7. The multi-source linkage control method for bridge construction sites according to claim 6, characterized in that, The method further includes: When the target component is selected in the bridge model or digital twin interface, the on-chain digest and off-chain file are retrieved according to the evidence index. After the hash of the off-chain file is calculated and compared with the on-chain digest, the events and handling records associated with the component are displayed in time series.

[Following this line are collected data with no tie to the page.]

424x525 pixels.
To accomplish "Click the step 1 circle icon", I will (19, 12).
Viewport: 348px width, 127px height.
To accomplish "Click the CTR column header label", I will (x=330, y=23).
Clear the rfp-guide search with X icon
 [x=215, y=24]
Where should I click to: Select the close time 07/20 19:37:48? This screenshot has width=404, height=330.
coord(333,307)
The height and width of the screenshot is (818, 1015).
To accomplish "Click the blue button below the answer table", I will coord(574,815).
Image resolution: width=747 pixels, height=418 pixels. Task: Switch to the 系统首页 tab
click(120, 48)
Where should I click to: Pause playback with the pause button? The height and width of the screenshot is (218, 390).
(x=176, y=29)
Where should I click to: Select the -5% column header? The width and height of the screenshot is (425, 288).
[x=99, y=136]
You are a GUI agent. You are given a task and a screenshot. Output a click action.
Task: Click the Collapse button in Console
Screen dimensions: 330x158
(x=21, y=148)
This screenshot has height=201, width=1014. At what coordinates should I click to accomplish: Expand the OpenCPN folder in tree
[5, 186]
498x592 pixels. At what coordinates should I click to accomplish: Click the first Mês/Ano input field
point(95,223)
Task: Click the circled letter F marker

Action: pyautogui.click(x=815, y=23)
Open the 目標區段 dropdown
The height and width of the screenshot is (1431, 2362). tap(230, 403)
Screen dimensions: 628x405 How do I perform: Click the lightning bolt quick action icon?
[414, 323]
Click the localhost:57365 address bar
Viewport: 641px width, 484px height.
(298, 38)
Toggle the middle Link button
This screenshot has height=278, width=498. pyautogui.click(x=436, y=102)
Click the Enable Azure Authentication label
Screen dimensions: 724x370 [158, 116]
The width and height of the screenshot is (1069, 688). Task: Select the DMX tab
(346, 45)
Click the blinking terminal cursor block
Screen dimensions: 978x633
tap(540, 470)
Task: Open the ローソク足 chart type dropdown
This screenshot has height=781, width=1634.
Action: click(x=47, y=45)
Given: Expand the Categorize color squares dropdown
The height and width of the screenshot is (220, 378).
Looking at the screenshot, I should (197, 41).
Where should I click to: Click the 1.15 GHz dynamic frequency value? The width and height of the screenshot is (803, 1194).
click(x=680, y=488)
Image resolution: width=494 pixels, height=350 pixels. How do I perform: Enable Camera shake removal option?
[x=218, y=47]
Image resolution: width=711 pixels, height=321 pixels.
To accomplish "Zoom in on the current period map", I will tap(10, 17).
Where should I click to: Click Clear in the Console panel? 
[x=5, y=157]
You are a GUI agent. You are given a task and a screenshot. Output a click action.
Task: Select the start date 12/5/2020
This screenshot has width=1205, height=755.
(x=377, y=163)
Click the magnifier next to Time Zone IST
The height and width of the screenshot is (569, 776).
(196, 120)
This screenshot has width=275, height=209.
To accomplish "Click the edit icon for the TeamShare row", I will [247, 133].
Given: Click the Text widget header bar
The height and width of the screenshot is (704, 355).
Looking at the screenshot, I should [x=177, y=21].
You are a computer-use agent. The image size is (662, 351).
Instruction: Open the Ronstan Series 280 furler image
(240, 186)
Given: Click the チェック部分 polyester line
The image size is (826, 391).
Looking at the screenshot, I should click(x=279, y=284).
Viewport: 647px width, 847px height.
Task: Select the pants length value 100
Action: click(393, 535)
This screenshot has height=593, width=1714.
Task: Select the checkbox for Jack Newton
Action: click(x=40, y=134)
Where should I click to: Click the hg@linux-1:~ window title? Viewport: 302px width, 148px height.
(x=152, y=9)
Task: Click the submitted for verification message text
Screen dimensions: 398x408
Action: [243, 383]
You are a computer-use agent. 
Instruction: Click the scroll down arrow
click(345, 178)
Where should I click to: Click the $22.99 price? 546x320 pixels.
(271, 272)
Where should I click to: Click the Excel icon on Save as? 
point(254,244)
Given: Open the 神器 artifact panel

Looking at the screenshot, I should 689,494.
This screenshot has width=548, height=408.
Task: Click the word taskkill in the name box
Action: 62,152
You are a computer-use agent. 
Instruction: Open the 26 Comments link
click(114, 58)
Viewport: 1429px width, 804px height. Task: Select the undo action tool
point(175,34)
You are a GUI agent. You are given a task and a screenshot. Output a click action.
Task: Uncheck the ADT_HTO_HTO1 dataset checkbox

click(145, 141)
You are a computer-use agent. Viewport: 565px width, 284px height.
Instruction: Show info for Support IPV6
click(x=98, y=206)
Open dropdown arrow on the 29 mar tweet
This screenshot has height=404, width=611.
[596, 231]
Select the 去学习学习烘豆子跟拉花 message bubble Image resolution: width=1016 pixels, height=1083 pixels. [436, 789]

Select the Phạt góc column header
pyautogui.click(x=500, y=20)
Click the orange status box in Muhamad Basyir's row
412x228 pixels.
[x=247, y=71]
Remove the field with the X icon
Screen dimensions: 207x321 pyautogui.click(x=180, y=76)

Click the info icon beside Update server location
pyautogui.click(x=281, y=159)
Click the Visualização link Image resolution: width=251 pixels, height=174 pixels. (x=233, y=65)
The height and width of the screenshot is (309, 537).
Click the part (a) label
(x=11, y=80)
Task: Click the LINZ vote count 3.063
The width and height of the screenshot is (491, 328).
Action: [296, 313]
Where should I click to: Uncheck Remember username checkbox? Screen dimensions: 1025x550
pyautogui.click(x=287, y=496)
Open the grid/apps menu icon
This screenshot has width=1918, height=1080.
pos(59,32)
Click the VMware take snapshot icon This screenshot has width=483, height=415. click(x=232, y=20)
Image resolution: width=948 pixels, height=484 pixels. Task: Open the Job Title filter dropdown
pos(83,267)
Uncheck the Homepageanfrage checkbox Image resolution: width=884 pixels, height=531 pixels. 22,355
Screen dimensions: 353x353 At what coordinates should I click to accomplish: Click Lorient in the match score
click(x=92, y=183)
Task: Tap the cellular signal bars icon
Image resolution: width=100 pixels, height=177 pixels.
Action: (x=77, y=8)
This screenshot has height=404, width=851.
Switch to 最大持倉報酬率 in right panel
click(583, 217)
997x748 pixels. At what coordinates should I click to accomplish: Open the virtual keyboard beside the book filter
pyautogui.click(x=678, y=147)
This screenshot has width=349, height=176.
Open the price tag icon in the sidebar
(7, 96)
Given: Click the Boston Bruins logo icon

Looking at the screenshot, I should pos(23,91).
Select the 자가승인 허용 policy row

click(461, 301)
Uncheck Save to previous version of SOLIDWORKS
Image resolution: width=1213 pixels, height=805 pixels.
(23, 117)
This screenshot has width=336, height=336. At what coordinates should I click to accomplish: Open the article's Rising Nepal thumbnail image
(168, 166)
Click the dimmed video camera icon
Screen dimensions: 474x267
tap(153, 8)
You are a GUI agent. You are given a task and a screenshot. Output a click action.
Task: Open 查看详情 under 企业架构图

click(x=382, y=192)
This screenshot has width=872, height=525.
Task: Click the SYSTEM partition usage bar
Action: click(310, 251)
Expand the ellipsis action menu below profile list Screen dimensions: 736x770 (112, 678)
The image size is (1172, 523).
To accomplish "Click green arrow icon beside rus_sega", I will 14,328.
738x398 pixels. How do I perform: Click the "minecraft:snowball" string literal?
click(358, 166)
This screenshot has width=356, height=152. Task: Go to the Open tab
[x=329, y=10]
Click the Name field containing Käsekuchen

8. A multi-source linkage control system for bridge construction sites, characterized in that, include: The data configuration module is used to collect multi-source heterogeneous data from bridge construction sites, assign component codes to target components in the bridge construction sites, and establish corresponding process templates. The spatiotemporal binding module is used to align the multi-source heterogeneous data in time and space, and then bind the multi-source heterogeneous data to the target component based on time matching, spatial distance and semantic consistency conditions. The process identification module is used to identify and update the process status of the target component based on the bound multi-source heterogeneous data and the status criteria in the process template through cross-confirmation of multi-source information. The risk management module is used to generate dynamic risk zones and calculate fusion risk values ​​based on the location of the target component, the updated process status, and on-site perception data. The control output module is used to execute the corresponding risk control output according to the fused risk value when a risk rule is triggered, and to store the key information of the risk event on the blockchain.

9. An electronic device comprising a processor and a memory, wherein the memory stores a computer program, characterized in that, When the computer program is executed by the processor, it implements the method according to any one of claims 1 to 7.

10. A computer-readable storage medium, characterized in that, The computer-readable storage medium stores a computer program that, when executed by a processor, implements the method as described in any one of claims 1 to 7.